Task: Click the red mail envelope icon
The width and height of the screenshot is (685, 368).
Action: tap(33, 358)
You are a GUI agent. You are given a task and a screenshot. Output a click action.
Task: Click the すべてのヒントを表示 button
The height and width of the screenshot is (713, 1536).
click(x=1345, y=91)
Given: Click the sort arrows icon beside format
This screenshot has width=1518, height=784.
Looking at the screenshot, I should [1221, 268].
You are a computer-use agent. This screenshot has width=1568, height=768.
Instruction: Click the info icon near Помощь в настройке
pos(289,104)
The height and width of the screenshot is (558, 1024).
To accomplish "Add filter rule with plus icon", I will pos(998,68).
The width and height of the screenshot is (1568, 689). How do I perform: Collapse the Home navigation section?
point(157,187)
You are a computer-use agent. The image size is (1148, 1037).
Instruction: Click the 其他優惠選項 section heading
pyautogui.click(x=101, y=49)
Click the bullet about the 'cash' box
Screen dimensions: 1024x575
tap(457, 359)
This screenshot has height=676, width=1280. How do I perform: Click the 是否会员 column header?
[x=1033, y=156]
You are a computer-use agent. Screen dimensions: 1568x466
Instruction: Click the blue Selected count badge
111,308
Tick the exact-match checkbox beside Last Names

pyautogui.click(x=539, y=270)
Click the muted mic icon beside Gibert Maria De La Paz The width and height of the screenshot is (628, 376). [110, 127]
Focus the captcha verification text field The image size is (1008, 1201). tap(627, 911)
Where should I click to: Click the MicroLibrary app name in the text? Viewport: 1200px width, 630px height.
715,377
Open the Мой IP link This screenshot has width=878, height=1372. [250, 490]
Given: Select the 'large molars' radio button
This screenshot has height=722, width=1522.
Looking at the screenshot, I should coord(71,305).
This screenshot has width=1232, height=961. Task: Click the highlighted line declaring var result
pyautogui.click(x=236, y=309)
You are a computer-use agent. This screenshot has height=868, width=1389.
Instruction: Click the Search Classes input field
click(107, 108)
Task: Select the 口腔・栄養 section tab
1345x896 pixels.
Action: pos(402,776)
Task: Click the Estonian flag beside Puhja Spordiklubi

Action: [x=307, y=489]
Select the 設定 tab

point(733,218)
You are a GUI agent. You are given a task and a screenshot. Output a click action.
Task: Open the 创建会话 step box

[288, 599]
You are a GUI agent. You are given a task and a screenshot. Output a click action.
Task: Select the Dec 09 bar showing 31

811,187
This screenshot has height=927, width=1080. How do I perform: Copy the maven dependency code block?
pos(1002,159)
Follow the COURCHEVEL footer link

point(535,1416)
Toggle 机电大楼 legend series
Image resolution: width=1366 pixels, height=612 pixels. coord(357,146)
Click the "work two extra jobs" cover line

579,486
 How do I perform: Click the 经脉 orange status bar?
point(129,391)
== == ==
### Your assignment
Please copy out every line shown above, exactly.

### Solution to the problem
Task: Click the red mail envelope icon
The width and height of the screenshot is (685, 368).
Action: tap(33, 358)
You are a GUI agent. You are given a task and a screenshot. Output a click action.
Task: Click the すべてのヒントを表示 button
The height and width of the screenshot is (713, 1536).
click(x=1345, y=91)
Given: Click the sort arrows icon beside format
This screenshot has width=1518, height=784.
Looking at the screenshot, I should [1221, 268].
You are a computer-use agent. This screenshot has width=1568, height=768.
Instruction: Click the info icon near Помощь в настройке
pos(289,104)
The height and width of the screenshot is (558, 1024).
To accomplish "Add filter rule with plus icon", I will pos(998,68).
The width and height of the screenshot is (1568, 689). How do I perform: Collapse the Home navigation section?
point(157,187)
You are a computer-use agent. The image size is (1148, 1037).
Instruction: Click the 其他優惠選項 section heading
pyautogui.click(x=101, y=49)
Click the bullet about the 'cash' box
Screen dimensions: 1024x575
tap(457, 359)
This screenshot has height=676, width=1280. How do I perform: Click the 是否会员 column header?
[x=1033, y=156]
You are a computer-use agent. Screen dimensions: 1568x466
Instruction: Click the blue Selected count badge
111,308
Tick the exact-match checkbox beside Last Names

pyautogui.click(x=539, y=270)
Click the muted mic icon beside Gibert Maria De La Paz The width and height of the screenshot is (628, 376). [110, 127]
Focus the captcha verification text field The image size is (1008, 1201). tap(627, 911)
Where should I click to: Click the MicroLibrary app name in the text? Viewport: 1200px width, 630px height.
715,377
Open the Мой IP link This screenshot has width=878, height=1372. [250, 490]
Given: Select the 'large molars' radio button
This screenshot has height=722, width=1522.
Looking at the screenshot, I should coord(71,305).
This screenshot has width=1232, height=961. Task: Click the highlighted line declaring var result
pyautogui.click(x=236, y=309)
You are a computer-use agent. This screenshot has height=868, width=1389.
Instruction: Click the Search Classes input field
click(107, 108)
Task: Select the 口腔・栄養 section tab
1345x896 pixels.
Action: pos(402,776)
Task: Click the Estonian flag beside Puhja Spordiklubi

Action: [x=307, y=489]
Select the 設定 tab

point(733,218)
You are a GUI agent. You are given a task and a screenshot. Output a click action.
Task: Open the 创建会话 step box

[288, 599]
You are a GUI agent. You are given a task and a screenshot. Output a click action.
Task: Select the Dec 09 bar showing 31

811,187
This screenshot has height=927, width=1080. How do I perform: Copy the maven dependency code block?
pos(1002,159)
Follow the COURCHEVEL footer link

point(535,1416)
Toggle 机电大楼 legend series
Image resolution: width=1366 pixels, height=612 pixels. coord(357,146)
Click the "work two extra jobs" cover line

579,486
 How do I perform: Click the 经脉 orange status bar?
point(129,391)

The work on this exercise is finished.